In some parts of Angola, ritual burial ceremonies involve touching and washing the naked body.

Dr. Fatoumata Diallo, the WHO representative in Angola, said " Our efforts are focused on Uige and in the remaining seven provinces of high risk of transmission (such as Cabinda, Zaire, Bengo, Kwanza-Norte, Malanje, Luanda-Norte and Lunda-Sul).

She added that in all these provinces, the efforts are being done to reinforce the system of active surveillance, local capacity building and a network of basic health services near the communities.

"Our interventions will be focused on coordination of efforts of all partners involved in the field, training of personnel for active search of suspected cases, case management, infection control and social mobilization," underlined the WHO representative.

Dr. Fatoumata Diallo also reminded that "WHO sent to Uige two anthropologists who are supporting the provincial authorities to respond to overall issues related to funerals and other social and cultural issues that could obstruct the outbreak control.

The chief of the CDC/Atlanta laboratory team, Dr. Tom Ksiazek, said that samples examined in Luanda and Uige confirm that the focus of the infection was limited to the areas of Uige. Testing done up to date by CDC experts working in the INSP (National Institute for Public Health) in Luanda and in Uige had confirmed a total of 71 cases of Marburg hemorrhagic fever, from which 69 occurred in the Uige province.

The Angolan deputy minister of health said that a lower number of suspected cases were reported in the last few days and if the current trend continues, we believe that we would stop the outbreak. He also calls on all the people who are willing to visit Angola not to fear to come.

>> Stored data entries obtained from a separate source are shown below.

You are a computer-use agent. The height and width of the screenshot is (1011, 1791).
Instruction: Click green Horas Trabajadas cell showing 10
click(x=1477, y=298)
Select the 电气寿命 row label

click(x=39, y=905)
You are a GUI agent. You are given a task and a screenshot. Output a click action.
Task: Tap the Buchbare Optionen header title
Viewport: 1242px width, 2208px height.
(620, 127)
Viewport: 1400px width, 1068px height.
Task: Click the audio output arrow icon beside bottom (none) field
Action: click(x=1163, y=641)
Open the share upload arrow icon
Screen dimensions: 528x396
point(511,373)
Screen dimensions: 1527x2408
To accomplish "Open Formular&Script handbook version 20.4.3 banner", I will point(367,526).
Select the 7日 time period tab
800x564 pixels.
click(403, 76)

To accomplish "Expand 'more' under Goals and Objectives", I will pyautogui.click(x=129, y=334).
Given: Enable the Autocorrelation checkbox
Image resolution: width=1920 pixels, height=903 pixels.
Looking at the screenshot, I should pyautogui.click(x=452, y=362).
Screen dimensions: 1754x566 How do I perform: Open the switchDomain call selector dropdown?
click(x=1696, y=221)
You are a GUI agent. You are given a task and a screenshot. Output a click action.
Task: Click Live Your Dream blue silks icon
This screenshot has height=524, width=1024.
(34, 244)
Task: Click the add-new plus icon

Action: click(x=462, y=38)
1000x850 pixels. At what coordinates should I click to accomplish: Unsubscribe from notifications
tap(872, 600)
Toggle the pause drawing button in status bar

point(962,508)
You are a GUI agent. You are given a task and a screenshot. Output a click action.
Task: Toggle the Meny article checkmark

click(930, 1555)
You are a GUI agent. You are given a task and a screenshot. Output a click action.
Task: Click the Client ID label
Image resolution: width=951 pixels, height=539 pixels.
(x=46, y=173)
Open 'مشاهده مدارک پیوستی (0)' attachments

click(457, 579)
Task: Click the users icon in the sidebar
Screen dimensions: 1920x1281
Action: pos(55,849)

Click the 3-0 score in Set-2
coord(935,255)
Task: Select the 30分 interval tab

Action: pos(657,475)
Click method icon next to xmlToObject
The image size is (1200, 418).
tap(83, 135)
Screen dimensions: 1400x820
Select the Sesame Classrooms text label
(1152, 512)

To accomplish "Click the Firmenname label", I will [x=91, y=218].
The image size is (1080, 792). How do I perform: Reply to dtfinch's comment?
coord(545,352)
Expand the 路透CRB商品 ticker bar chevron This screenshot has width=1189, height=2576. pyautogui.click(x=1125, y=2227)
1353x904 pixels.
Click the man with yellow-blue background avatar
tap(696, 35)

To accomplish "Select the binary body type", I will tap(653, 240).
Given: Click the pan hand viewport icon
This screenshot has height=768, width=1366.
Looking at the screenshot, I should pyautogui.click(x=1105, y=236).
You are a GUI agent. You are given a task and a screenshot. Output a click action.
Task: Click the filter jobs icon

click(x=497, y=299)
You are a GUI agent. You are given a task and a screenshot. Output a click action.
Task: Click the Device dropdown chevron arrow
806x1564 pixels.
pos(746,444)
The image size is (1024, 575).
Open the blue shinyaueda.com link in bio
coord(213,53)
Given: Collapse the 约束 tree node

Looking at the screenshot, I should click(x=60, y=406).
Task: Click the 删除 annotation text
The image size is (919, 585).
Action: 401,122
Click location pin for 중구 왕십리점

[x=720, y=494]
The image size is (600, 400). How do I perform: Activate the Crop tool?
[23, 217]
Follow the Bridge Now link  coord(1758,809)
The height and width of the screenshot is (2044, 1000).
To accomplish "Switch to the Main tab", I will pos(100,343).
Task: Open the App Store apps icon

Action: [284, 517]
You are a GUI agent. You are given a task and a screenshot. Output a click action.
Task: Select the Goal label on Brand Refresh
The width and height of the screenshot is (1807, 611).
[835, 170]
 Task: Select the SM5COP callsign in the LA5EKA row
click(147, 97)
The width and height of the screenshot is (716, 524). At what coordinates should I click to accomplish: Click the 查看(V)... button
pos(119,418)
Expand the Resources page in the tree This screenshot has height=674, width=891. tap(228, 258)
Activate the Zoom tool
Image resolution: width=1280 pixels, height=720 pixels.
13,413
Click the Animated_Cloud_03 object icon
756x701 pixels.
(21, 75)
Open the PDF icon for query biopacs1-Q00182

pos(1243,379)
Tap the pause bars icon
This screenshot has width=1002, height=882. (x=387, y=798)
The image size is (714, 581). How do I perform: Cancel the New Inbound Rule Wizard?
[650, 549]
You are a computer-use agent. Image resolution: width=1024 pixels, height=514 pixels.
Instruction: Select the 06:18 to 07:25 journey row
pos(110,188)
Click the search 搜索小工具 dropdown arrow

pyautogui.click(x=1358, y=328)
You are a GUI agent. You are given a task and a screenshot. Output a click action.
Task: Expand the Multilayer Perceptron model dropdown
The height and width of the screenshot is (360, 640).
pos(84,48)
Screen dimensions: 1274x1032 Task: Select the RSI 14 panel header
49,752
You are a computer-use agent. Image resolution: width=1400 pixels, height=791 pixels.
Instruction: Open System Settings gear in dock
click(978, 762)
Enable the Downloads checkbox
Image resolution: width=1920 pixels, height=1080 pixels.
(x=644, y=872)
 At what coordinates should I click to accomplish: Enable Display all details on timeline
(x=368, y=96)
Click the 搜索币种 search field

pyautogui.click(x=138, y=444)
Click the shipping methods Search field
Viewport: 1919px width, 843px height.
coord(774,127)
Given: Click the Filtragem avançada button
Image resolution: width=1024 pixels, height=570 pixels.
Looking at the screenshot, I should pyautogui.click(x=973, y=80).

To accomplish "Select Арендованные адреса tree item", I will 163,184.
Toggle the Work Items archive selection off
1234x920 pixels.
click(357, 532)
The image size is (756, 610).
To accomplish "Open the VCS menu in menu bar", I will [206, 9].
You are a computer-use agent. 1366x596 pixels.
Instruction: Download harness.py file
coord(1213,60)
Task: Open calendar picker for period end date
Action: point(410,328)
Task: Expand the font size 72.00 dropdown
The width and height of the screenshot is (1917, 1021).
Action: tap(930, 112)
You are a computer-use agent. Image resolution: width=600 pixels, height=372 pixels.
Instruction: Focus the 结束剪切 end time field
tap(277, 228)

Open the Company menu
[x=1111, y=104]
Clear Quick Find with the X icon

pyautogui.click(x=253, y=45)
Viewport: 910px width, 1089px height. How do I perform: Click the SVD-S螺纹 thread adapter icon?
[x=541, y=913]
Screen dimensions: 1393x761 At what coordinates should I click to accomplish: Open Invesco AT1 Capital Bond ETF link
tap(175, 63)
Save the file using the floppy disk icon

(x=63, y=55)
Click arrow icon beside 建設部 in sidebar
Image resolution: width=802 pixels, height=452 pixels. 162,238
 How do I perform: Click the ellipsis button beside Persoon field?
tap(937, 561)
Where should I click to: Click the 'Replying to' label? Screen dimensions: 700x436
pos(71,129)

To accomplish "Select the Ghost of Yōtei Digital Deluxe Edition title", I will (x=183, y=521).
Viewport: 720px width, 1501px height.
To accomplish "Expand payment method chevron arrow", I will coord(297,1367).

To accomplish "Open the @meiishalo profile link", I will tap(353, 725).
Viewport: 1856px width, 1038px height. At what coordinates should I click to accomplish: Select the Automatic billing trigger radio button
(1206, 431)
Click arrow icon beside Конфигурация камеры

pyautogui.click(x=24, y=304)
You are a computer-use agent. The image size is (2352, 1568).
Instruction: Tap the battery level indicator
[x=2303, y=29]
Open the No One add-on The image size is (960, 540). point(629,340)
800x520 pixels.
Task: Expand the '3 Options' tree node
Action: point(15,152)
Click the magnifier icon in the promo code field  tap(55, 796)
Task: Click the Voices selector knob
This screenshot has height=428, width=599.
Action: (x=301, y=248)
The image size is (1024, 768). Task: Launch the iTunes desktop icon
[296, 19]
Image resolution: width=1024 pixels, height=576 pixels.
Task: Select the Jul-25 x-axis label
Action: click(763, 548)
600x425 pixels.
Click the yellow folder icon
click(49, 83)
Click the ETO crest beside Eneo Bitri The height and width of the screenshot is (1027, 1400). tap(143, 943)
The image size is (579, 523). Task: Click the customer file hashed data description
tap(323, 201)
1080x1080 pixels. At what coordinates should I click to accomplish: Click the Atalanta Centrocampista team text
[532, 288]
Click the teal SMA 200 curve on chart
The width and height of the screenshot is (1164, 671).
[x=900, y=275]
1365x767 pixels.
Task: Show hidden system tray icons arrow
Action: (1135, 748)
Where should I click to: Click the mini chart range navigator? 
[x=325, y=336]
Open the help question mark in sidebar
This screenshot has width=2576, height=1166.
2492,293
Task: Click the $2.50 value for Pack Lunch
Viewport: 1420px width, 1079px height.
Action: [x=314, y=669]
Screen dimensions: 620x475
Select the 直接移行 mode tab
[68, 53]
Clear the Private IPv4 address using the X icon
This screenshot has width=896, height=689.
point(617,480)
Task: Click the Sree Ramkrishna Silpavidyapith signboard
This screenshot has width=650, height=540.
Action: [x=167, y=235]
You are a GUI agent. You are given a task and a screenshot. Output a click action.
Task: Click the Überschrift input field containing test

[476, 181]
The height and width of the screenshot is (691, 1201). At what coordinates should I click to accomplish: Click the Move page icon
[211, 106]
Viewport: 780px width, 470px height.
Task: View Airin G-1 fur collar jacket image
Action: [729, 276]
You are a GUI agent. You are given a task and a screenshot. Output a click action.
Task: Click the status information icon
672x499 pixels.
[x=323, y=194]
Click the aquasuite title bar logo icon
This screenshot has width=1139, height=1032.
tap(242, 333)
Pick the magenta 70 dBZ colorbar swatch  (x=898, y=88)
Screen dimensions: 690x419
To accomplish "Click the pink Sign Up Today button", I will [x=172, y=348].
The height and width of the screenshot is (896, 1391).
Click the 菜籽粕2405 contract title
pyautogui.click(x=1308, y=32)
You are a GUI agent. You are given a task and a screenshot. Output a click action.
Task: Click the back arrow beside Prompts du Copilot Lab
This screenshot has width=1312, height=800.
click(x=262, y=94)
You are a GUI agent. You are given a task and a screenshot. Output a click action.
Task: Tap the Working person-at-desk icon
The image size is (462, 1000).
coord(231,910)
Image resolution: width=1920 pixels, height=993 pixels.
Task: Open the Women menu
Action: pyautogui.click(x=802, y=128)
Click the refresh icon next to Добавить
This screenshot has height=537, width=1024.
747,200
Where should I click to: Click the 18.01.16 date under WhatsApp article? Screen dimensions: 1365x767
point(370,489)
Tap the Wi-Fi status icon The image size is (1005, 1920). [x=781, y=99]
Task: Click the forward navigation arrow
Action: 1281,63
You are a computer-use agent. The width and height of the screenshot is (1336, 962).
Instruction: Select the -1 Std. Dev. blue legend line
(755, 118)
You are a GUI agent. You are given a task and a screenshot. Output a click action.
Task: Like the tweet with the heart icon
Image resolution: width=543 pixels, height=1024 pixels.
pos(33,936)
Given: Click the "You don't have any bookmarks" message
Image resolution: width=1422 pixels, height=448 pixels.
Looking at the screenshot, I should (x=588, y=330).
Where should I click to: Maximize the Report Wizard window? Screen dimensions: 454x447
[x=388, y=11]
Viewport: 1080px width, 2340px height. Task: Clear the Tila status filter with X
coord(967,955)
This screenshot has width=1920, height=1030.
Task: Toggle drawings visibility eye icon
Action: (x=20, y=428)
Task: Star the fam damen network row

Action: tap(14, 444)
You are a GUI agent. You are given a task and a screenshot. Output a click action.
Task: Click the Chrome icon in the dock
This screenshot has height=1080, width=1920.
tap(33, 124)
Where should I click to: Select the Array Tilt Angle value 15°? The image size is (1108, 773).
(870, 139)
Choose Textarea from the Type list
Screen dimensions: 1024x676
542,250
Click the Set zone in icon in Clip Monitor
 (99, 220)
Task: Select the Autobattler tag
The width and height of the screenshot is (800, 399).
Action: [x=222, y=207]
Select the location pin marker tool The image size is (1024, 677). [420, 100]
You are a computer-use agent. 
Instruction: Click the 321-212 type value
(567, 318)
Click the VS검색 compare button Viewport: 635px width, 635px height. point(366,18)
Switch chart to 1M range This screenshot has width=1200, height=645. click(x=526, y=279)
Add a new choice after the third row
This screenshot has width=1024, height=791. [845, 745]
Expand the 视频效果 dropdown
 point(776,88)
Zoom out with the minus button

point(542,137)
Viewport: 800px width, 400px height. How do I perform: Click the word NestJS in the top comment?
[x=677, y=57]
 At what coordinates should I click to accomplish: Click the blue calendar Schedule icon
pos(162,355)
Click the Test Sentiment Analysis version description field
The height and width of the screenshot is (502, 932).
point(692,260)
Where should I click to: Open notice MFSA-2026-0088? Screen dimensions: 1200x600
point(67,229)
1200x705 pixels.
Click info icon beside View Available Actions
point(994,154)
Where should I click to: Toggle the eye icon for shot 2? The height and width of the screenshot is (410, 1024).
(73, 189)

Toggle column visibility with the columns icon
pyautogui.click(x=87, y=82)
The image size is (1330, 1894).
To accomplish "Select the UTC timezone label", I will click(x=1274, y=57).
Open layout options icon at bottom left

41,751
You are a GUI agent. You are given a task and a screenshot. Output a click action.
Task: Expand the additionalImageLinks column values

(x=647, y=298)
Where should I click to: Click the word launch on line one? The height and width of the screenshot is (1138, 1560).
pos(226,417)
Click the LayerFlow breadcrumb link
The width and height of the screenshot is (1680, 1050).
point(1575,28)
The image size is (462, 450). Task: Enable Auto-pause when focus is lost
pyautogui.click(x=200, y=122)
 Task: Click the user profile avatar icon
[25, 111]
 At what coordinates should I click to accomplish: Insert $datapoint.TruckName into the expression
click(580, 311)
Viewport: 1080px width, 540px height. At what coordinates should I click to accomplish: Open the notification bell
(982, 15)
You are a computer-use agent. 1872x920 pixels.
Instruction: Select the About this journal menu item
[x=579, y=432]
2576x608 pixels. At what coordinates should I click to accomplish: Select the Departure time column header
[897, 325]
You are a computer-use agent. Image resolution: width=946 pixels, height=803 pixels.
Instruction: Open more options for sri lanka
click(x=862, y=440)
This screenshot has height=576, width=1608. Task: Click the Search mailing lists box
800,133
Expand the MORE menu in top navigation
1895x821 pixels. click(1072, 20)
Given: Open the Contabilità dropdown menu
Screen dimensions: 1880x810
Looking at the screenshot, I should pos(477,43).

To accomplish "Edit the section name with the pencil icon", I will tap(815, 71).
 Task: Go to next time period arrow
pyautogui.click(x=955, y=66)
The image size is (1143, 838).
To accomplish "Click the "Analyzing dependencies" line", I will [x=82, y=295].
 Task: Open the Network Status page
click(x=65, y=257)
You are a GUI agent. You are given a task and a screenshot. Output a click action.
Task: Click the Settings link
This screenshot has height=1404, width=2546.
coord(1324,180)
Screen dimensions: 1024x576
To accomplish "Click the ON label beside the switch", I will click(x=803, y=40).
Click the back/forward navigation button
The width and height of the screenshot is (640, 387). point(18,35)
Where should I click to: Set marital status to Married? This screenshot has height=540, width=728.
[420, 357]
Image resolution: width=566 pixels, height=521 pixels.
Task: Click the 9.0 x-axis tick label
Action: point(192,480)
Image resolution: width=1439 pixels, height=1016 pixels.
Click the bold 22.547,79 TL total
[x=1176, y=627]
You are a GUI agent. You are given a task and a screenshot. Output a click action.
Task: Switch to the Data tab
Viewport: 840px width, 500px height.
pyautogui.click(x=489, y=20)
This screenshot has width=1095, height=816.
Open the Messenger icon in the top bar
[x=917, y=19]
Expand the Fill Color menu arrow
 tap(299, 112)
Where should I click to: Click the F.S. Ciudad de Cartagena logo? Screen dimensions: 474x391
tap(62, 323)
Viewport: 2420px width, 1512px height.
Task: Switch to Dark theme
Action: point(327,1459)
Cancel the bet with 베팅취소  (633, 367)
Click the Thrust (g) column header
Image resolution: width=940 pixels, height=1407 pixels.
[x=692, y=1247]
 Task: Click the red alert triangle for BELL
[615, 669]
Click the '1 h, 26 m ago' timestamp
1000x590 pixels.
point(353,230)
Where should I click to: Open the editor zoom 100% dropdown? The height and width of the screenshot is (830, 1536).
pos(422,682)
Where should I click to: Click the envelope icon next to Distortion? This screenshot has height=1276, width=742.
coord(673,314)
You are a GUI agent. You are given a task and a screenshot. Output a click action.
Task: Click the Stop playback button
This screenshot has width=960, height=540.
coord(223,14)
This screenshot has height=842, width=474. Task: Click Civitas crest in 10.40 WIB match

"There is no reason to fear. Marburg virus only can be transmitted by close contact with fluids of sick person or dead bodies", said Dr. Van-Dunem in reaction to some restrictions to visit Angola during the current outbreak in Uige.

The Marburg virus can kill a healthy person in a week by diarrhea and vomiting followed by severe internal bleeding, and is not treatable with any known drugs.

In the last known outbreak of Marburg, 123 people were killed in the neighboring Democratic Republic of Congo between 1998 and 2000.